Кроме того, на нашем маленьком курорте имеются еще две сектантские молельни; число их приверженцев относится к остальному населению как стадвадцатипушечный корабль к яхте. Но разногласия, которые раскололи нас недавно, были не религиозного порядка. Они возникли в связи с новой проблемой Газа. Наш курорт был потрясен до основания агитацией за Газ и против Газа. Почему, собственно, не надо газа, не было разъяснено, но существовала многочисленная противогазовая партия. Были отпечатаны и расклеены плакаты — потрясающее событие для нашего курорта. Противогазовая партия удовольствовалась тем, что написала мелом «Не надо газа!», «Долой газ!» и другие столь же гневные и воинственные кличи на немногих задних воротах и простенках, в соответствии со скромными возможностями нашего курорта. А партия «За газ» отпечатала и расклеила на столбах листовки, в которых разоблачала противогазовую партию с высоких принципиальных позиций, напоминая, что и в Священном писании сказано: «Да будет свет. И стал свет» — и что не иметь света (то есть газового света) на нашем курорте значило бы идти против этих великих установлений. В результате этих громовых ударов или чего-то другого, противогазовая партия была разбита; в нынешнем сезоне мы уже могли насчитать и у нас несколько лавок, освещенных газом. А те приверженцы противогазовой партии, у которых есть лавки, остались в оппозиции и жгут сальные свечи, демонстрируя тем самым отсталость, которая сама себя наказывает, и заново иллюстрируя старую поговорку: если некто отрезал себе нос назло собственной физиономии, то они отрезали у себя газ назло собственной торговле.

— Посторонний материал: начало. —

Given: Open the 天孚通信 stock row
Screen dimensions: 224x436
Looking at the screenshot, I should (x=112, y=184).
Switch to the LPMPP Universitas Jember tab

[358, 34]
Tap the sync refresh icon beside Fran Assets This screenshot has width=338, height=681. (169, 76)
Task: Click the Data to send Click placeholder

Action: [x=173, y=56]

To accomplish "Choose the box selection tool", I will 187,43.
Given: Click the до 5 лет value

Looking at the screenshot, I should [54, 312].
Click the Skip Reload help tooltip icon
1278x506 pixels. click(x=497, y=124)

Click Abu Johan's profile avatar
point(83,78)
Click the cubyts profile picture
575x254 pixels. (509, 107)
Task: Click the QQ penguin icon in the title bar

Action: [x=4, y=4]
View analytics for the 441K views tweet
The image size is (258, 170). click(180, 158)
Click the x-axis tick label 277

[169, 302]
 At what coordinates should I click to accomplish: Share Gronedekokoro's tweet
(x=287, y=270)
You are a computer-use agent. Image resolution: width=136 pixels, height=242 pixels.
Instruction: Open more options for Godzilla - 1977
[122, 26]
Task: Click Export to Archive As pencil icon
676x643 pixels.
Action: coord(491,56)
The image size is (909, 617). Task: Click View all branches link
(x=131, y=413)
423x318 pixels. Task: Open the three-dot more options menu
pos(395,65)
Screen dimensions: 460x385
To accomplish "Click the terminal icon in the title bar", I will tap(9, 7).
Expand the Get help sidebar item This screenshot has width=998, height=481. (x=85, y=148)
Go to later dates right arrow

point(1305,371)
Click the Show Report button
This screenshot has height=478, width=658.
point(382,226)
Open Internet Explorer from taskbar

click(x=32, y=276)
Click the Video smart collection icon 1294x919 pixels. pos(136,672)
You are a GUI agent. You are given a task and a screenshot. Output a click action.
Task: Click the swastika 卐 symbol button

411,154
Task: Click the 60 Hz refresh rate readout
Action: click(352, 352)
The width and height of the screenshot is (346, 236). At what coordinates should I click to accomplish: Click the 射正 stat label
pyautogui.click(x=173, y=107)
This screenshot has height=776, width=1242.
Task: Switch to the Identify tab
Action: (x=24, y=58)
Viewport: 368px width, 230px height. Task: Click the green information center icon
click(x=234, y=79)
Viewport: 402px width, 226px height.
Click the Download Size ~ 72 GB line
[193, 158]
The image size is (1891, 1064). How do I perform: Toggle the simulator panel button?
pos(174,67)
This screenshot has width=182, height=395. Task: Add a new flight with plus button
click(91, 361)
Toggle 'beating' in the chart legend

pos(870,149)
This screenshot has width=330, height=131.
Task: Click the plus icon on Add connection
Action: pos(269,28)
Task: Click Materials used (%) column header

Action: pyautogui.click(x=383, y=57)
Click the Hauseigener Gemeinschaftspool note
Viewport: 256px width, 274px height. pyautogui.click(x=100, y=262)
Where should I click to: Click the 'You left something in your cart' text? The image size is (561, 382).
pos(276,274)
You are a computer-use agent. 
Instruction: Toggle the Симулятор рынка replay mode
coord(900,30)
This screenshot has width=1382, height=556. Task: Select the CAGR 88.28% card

Другого населения, кроме того, о котором мы уже говорили, на нашем курорте нет. Есть еще несколько одряхлевших лодочников, которые выползают на солнышко, опираясь на палки; есть сумасшедший сапожник, — он доживает свой век в постоянных странствиях среди скал, словно ищет там свой потерянный разум, которого никогда не найдет. Жители соседних курортов иногда приезжают в колясках посмотреть на нас и сейчас же уезжают обратно, и можно думать, что, по их мнению, мы очень скучные люди; приезжает труппа итальянских мальчиков, приезжает Панч, приезжает театр марионеток, приезжают акробаты, приезжают эфиопы; приезжает народный хор и шумит по ночам (не всегда мелодично) под нашими окнами. Но все они скоро отбывают, и мы опять остаемся наедине с самими собой. У нас гастролировали как-то одновременно бродячий цирк и зверинец Уомбуэлла. И те и другие закаялись повторить это когда-либо, а зверинец чуть не стер нас с лица земли, когда уходил слон — его фургон был так велик, а наш курорт так мал! У нас есть прекрасное море, которое всем приносит отраду, море, полезное для тела, полезное для души. Иногда море как бы само повторяет мощными устами слова поэта:

Плывут по волнам корабли,
Их встречает родимый брег.
О нежность былая любимых рук,
Милый голос, умолкший навек!
Бей, бей, бей
О холодный утес, волна!
Где светлая радость погибших дней?
Никогда не вернется она.[1]

Но это не всегда так, потому что море говорит о разном, и у него нет недостатка в веселости, надежде и сладостном ободрении. А пока я отдавался этим ленивым размышлениям у окна, начался прилив. Лодки уже танцуют на пузырящейся воде; уже опять всплыли наши угольные баржи; набегают волны с белыми гребешками; дети

…за отступающим Нептуном то гонятся, то от него бегут.[2]

Белые паруса скользят по волнам и блистают на горизонте, море сверкает, волнуется, дышит жизнью и красотой в это славное утро.

вернуться

1

Плывут по волнам корабли… — заключительные строфы стихотворения крупного английского поэта викторианской эпохи А. Теннисона (1809—1892).

вернуться

2

…за отступающим Нептуном… — цитата из Шекспира, «Буря», акт V, сц. 1-я.